- **Record excerpts**:
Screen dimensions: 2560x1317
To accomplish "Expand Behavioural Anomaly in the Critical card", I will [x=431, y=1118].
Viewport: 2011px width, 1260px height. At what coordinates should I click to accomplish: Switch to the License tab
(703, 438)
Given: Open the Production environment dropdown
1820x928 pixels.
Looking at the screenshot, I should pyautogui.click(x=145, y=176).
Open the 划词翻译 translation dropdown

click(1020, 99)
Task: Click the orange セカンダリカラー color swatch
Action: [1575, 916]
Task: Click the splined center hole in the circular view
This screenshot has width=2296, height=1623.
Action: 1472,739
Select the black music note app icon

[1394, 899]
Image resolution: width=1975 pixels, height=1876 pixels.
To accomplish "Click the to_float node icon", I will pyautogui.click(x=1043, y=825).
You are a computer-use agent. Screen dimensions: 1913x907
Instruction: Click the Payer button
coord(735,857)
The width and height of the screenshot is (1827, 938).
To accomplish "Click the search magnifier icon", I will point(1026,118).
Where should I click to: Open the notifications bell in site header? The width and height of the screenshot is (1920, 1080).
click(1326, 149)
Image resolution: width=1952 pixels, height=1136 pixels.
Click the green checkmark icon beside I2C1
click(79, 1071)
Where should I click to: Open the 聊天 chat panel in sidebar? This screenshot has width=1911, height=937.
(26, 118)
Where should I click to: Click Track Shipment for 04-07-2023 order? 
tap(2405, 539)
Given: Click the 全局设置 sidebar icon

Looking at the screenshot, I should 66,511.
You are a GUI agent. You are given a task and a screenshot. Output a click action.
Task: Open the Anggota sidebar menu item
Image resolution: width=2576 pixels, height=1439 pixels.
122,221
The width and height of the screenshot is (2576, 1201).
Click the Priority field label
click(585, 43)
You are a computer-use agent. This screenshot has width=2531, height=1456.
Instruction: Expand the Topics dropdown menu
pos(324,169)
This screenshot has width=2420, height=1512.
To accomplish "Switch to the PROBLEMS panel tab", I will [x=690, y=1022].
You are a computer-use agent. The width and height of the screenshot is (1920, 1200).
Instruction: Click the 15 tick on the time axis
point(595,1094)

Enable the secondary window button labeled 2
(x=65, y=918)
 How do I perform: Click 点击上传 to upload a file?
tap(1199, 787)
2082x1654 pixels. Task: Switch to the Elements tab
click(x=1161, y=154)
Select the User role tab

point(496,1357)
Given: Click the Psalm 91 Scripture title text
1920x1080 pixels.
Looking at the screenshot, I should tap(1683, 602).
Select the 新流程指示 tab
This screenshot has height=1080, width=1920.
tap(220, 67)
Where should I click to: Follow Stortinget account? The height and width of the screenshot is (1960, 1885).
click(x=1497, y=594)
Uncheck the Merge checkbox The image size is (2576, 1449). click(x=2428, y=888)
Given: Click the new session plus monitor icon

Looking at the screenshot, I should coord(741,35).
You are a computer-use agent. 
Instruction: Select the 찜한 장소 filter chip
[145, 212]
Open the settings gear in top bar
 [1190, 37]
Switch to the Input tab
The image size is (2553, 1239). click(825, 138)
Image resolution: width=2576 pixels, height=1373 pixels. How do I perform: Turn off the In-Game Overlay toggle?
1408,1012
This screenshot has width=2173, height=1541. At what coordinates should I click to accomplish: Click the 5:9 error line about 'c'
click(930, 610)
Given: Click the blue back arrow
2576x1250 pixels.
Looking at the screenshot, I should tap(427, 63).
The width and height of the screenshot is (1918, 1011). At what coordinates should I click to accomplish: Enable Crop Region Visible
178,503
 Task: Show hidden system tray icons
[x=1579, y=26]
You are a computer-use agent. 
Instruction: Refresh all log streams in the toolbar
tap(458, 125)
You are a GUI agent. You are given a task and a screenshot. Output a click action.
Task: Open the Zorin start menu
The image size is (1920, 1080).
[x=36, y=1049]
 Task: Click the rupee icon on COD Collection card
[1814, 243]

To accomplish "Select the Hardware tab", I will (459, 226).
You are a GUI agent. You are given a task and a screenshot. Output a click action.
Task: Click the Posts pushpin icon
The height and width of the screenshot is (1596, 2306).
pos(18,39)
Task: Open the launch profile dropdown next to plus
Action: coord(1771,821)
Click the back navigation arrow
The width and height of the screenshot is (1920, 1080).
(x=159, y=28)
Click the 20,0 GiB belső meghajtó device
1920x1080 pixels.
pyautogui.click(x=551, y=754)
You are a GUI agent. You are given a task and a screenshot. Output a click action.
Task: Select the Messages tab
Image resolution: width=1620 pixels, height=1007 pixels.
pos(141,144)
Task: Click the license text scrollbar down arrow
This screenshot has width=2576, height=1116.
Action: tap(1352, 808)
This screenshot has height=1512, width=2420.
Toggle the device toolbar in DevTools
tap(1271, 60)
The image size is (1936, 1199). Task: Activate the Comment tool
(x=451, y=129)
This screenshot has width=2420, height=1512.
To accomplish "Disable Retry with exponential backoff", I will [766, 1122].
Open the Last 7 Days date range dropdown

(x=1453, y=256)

- **Description of the task**:
If a line in the records has the word "text", copy that line.

- **Exercise solution**:
Given: Click the Psalm 91 Scripture title text
Task: Click the license text scrollbar down arrow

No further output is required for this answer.